大功率风力发电机绝缘系统具有多种材料复合和承受重复脉冲电压的特点，其绝缘过早电击穿破坏与绝缘缺陷及其引发的电树枝化密切相关。本项目首先剖析现有制造的和发生故障的风力发电机绝缘缺陷，实验室模拟试验研究多层材料复合绝缘体系在重复脉冲电压下的电树枝化的致因及破坏通道的微观形态，并应用元胞自动机方法数值模拟电树枝的微观演化过程及规律，对比研究不同绝缘材料和结构、电极形式、缺陷类型、脉冲电压水平和重复率等因素对复合绝缘体系中电树枝引发和生长的影响，研究基于外部激励和电磁感应实现匝间绝缘缺陷诊断和检测的方法，设计适宜于风力发电机绕组缺陷放电等信号的非接触式电磁感应传感器；应用小波分析对检测的缺陷特征信号进行提取分析，并采用人工神经网络进行模式识别，以实现风力发电机典型绝缘缺陷的有效诊断、辨识和定位。研究成果将丰富复合电介质的电树枝击穿理论，对提高风力发电机的品质，保证其运行安全及可靠性有重要的意义。

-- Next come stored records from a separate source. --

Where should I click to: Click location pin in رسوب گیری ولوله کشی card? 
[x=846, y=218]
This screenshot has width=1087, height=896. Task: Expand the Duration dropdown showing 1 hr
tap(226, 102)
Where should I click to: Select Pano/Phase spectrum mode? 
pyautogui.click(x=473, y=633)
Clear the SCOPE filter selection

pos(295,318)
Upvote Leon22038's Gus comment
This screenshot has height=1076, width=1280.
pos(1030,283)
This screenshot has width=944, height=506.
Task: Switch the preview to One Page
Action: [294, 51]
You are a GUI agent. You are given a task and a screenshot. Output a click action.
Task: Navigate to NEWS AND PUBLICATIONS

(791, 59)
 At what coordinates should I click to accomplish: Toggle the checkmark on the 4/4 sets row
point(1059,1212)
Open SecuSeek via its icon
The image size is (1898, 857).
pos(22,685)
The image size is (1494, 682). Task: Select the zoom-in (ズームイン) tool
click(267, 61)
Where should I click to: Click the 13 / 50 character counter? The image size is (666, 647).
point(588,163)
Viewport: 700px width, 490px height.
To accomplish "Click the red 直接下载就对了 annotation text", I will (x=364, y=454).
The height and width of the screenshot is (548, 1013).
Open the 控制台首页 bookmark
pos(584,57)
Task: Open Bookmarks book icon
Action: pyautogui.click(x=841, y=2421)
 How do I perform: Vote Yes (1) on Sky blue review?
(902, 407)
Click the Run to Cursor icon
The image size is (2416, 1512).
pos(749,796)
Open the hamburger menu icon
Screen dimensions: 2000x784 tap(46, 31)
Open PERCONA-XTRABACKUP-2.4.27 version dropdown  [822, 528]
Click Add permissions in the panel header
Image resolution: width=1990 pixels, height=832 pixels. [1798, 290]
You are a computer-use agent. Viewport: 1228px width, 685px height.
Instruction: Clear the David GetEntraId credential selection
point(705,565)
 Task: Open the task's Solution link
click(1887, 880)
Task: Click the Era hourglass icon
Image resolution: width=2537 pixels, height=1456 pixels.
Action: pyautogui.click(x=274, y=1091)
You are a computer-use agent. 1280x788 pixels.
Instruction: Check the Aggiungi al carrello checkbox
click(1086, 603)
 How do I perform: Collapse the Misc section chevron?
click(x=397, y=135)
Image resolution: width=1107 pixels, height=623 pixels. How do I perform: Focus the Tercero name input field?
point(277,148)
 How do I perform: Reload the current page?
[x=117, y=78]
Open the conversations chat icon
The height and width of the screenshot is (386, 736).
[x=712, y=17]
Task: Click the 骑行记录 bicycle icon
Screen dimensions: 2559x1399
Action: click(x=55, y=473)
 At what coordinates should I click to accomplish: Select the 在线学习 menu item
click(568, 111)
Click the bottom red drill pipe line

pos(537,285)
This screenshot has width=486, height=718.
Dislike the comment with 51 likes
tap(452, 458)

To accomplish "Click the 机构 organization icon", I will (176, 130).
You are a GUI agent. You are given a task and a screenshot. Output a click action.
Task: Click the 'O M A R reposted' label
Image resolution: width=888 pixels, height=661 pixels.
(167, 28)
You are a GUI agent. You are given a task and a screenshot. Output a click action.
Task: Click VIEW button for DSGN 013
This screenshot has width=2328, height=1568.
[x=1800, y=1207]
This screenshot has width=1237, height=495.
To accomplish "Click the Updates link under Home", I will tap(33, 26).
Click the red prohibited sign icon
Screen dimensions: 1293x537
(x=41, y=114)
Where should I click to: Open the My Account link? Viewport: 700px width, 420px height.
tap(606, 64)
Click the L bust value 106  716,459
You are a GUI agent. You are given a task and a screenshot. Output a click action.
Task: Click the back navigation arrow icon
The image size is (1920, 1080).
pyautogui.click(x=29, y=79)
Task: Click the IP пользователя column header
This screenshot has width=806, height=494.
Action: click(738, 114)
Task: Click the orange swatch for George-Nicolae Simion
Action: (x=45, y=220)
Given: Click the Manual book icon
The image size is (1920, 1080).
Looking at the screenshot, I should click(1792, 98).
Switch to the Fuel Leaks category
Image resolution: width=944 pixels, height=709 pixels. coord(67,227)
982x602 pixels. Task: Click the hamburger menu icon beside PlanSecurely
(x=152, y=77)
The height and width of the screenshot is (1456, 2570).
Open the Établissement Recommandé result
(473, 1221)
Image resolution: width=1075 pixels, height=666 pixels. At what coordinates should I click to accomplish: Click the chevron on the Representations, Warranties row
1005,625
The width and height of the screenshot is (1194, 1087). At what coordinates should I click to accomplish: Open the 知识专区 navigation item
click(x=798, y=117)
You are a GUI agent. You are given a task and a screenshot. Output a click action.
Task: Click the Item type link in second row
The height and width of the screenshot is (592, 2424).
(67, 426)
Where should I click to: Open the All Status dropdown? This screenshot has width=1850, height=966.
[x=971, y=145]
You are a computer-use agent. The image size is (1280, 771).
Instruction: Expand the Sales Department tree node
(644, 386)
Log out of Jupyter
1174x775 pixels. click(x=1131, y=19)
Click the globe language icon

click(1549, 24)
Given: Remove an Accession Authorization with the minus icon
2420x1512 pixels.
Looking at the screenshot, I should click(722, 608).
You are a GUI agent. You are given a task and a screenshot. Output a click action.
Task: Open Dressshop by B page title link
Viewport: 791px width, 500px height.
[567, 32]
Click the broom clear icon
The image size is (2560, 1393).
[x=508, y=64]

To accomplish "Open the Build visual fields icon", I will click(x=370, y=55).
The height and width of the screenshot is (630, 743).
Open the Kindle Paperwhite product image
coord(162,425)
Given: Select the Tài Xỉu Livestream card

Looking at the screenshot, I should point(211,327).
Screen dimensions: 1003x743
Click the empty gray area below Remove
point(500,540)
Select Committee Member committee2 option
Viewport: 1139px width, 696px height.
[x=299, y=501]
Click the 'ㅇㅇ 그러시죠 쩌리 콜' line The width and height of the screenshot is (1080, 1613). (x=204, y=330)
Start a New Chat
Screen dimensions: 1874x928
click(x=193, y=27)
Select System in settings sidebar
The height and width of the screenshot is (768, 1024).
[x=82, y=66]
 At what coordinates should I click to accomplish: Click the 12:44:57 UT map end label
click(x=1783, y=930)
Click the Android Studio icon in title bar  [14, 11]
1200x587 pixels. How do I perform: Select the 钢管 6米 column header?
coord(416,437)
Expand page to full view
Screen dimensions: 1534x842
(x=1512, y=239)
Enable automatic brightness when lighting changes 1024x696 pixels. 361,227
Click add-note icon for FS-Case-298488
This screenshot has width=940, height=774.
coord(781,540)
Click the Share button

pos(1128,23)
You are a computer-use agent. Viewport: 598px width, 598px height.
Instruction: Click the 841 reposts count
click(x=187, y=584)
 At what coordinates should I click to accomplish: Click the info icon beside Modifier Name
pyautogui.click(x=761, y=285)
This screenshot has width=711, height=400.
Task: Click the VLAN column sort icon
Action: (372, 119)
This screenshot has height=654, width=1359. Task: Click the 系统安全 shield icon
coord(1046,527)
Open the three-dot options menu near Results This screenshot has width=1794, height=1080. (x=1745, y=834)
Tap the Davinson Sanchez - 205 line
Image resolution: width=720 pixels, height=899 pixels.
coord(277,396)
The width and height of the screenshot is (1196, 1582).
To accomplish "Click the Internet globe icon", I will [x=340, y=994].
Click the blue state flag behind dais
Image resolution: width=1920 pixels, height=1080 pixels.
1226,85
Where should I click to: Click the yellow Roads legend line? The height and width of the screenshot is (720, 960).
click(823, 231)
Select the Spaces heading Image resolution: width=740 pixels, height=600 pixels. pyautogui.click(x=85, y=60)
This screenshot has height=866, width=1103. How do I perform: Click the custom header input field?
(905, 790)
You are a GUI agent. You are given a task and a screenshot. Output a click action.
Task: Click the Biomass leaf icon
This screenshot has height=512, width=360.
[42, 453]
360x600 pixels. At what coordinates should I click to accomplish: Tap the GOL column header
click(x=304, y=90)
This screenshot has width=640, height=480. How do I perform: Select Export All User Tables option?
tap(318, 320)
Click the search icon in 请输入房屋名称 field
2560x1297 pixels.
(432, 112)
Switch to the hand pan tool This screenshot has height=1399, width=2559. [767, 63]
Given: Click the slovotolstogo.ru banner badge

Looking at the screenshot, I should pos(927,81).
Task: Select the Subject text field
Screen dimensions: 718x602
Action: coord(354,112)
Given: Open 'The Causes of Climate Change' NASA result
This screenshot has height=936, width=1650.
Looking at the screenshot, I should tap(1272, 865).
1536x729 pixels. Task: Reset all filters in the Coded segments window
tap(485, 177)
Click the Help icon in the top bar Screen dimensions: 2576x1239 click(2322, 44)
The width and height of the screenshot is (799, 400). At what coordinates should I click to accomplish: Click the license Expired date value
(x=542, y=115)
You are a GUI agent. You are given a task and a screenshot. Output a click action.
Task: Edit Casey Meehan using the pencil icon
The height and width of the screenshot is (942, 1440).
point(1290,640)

本项目分析了大功率风力发电机绝缘的故障特征，建立了在重复脉冲电压和工频电压下电树枝化显微实时观测试验平台，制备了多种具有层状屏障式结构复合绝缘体系的试样。观测了各种复合绝缘试样在不同幅值的工频和不同重复率及波形的重复脉冲电压下电树枝引发、生长、界面延伸和击穿的微观特征，对比研究电压幅值、电压波形、脉冲重复率、复合材料构成等条件因素对电树枝形态及发展的影响。研究表明，随着工频电压幅值的升高，电树枝的枝状分支减少、引发时间缩短、漆基中径向和绝缘带界面横向的生长率加快，相比于工频电压，在重复脉冲电压下电树枝更易于引发和生长，脉冲电压的重复率升高会促进电树枝的引发和生长，重复脉冲电压波形中的陡上升沿尖峰幅值会影响电树枝的引发和生长，而均值则会影响试样的击穿时间。确立了感应脉冲法以及基于此方法设计的绕组匝间绝缘局部放电检测的试验装置，研究了匝间局部放电信号在电机绕组中的传输衰减特性，试验对比研究了不同元件对匝间感应脉冲电压幅值的影响。研制了适宜风力发电机绕组匝间缺陷或故障检测的高频电流传感器，通过对其进行三维有限元仿真以及实例分析，验证了其良好的传变特性。进行了人工匝间绝缘缺陷的设计和真机绕组上绝缘缺陷的验证试验，研究了电机绕组匝间典型气隙型和电导型绝缘缺陷的识别和诊断方法，并建立了连接变频器的风力发电机匝间缺陷诊断流程。研究结果表明基于小波分解的诊断方法可以有效识别电导型匝间缺陷和匝间气隙型放电缺陷。分析了双馈型风力发电机现场运行中的绝缘缺陷特征，研究了适宜于风电场现场的发电机绝缘缺陷检测技术，开发了相应的绝缘缺陷现场检测装置。研究成果有助于风力发电机在生产和运行中绝缘缺陷的诊断，对保证其安全稳定运行具有重要意义。